Triglyceride is just a fancy word for fat, and fat molecules come in a variety of sizes, or chain lengths. Most dietary fats (and virtually all unsaturated fats) are long chain triglycerides, with more than 12 carbon atoms in their molecular skeleton. But some saturated fats are shorter. Fats with 6 to 10 carbon atoms in their skeleton are referred to as medium chain triglycerides, or MCTs. Fats with fewer than 6 carbon atoms are short chain triglycerides.

What Do MCTs Do?

Because of their shorter chain length, MCTs sort of jump to the head of the line and are absorbed and metabolized more quickly than longer chain fats. They’re frequently used in medical nutrition formulas for people who, for whatever reason, can’t digest and absorb fats. They’re also added to baby formula to make it more closely resemble human breast milk.

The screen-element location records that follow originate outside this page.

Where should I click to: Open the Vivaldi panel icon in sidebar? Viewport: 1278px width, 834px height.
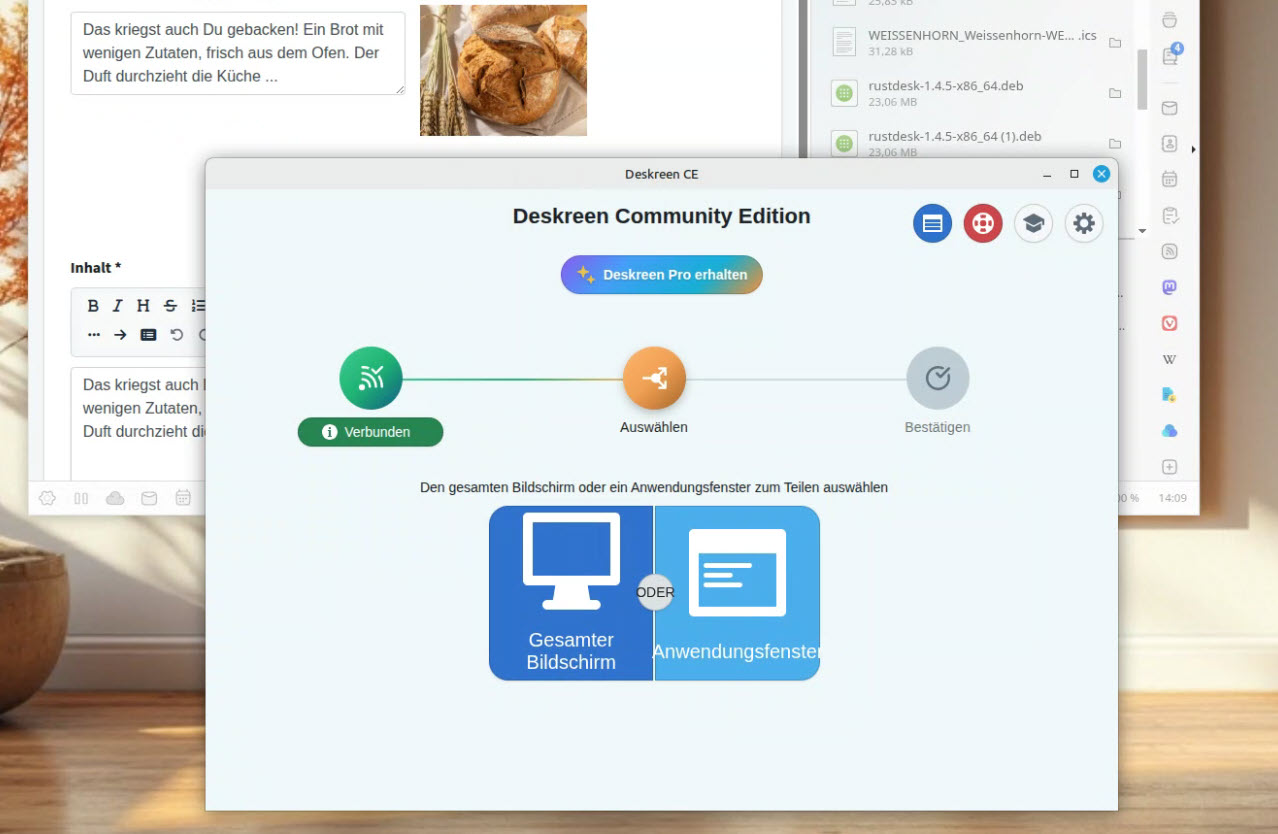[1169, 323]
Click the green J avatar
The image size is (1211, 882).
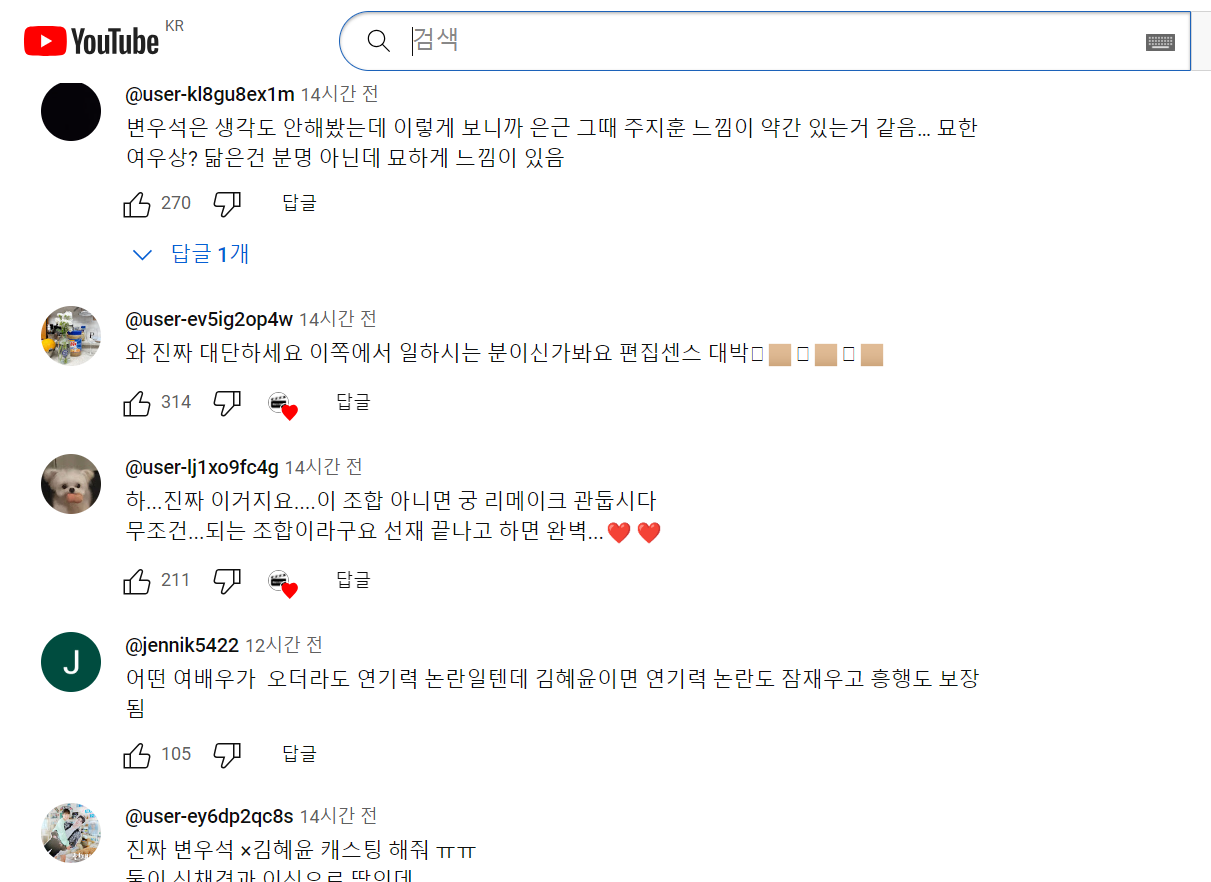tap(71, 662)
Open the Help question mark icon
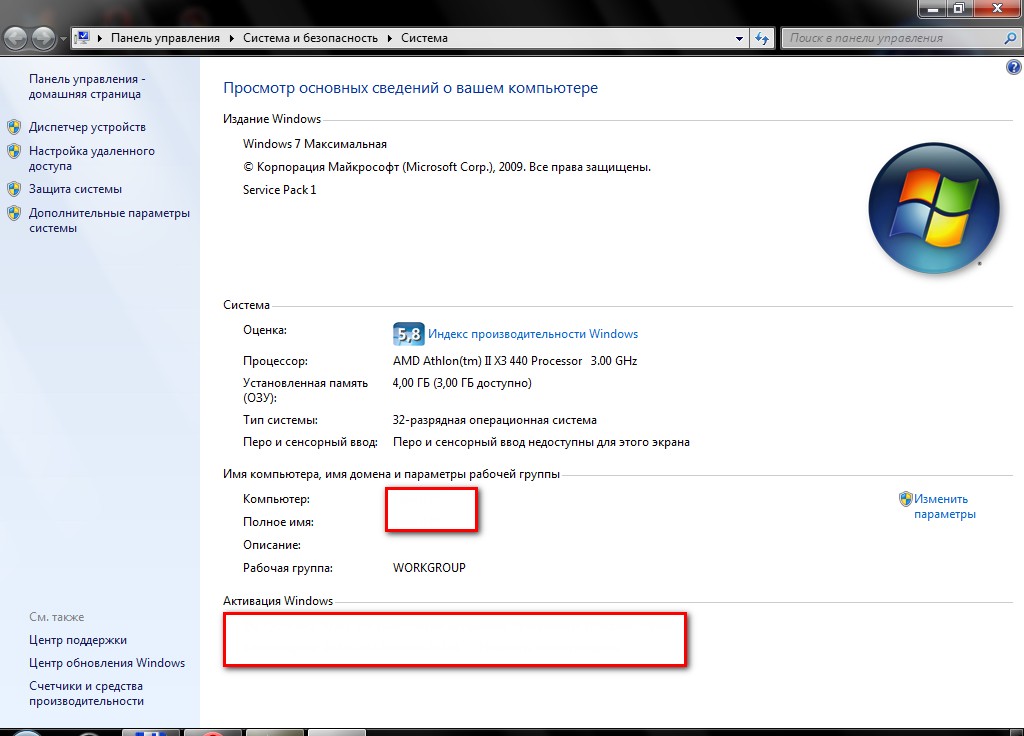This screenshot has width=1024, height=736. (1012, 67)
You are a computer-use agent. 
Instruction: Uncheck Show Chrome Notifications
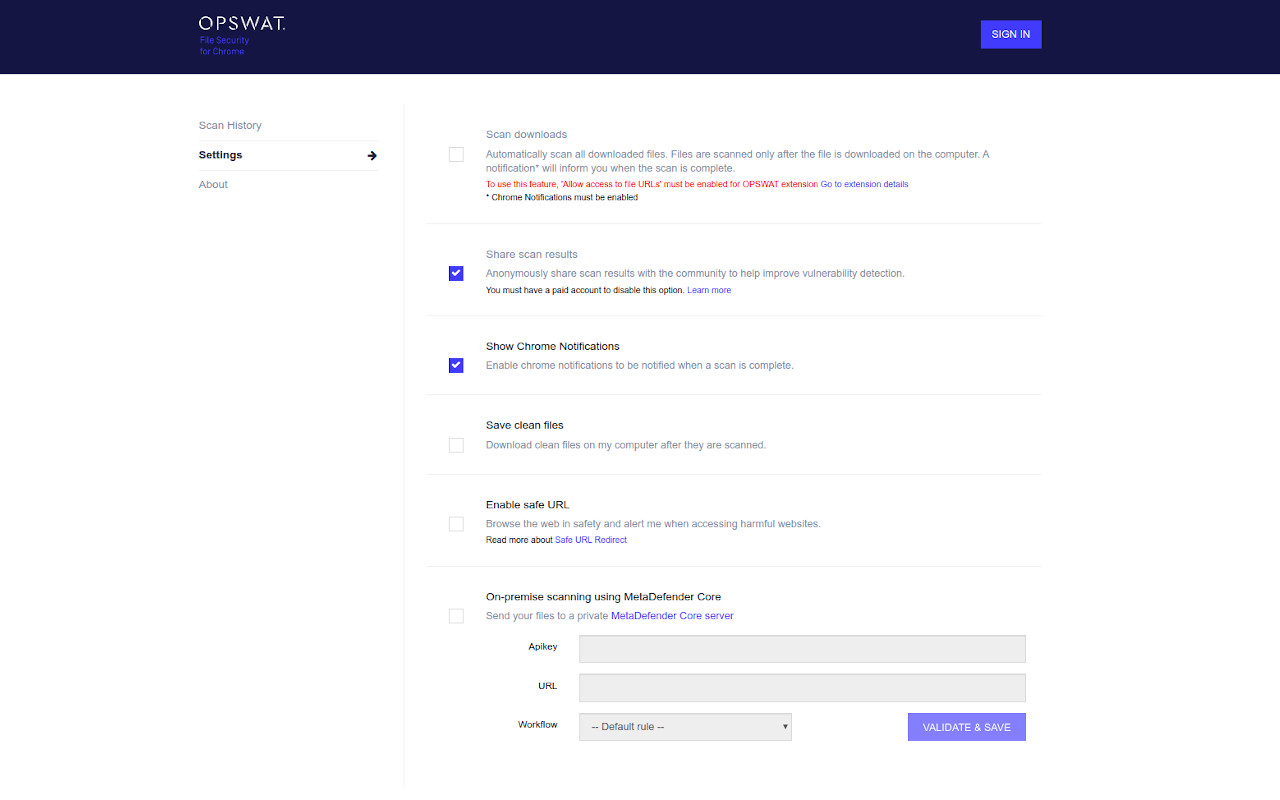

Beyond these medical uses, research suggests that MCTs have special properties—like increasing metabolism or reducing appetite—that could make them a powerful tool in the fight against obesity. But before we get too excited, let’s take a closer look at the details.

MCTs increase metabolism. Studies ofboth animals and humans show that increasing the amount of MCT in the diet causes the body to burn more energy, or calories. The effect seems to be more pronounced in people who are overweight, which is certainly helpful. On the other hand, women seem to get far less of a metabolic boost from MCTs than men, which just seems sort of unfair. Either way, however, the effect seems to wear off after a couple of weeks, which makes it of somewhat limited usefulness as a tool for long-term weight management.

MCTs decrease food consumption. Studies in rats show that when you load them up with MCTs, they eat less and gain less weight. So far, so good. Studies in humans have been less encouraging. At least one study found that people ate less when fed a diet high in MCTs, but these folks were being fed a high-calorie, high-fat diet—with 2/3 of the calories coming from fat. The study diet was deliberately designed to result in weight gain—not the sort of thing we want to replicate in the real world. Moreover, a more recent study using a less extreme diet found that subbing in MCTs for longer chain fatty acids made no difference whatsoever in how much the subjects ate, either at that meal or the next one.

MCTs reduce fat stores. There’s one more tantalizing piece of evidence to consider. Some early studies have found that lab rats that were fed MCTs instead of longer chain fats ended up with smaller fat cells and fewer of them. That certainly sounds good. Unfortunately, a more recent study failed to duplicate that result. Interestingly, in the later study, diets high in fish oil were more effective than diets high in MCT in reducing fat stores.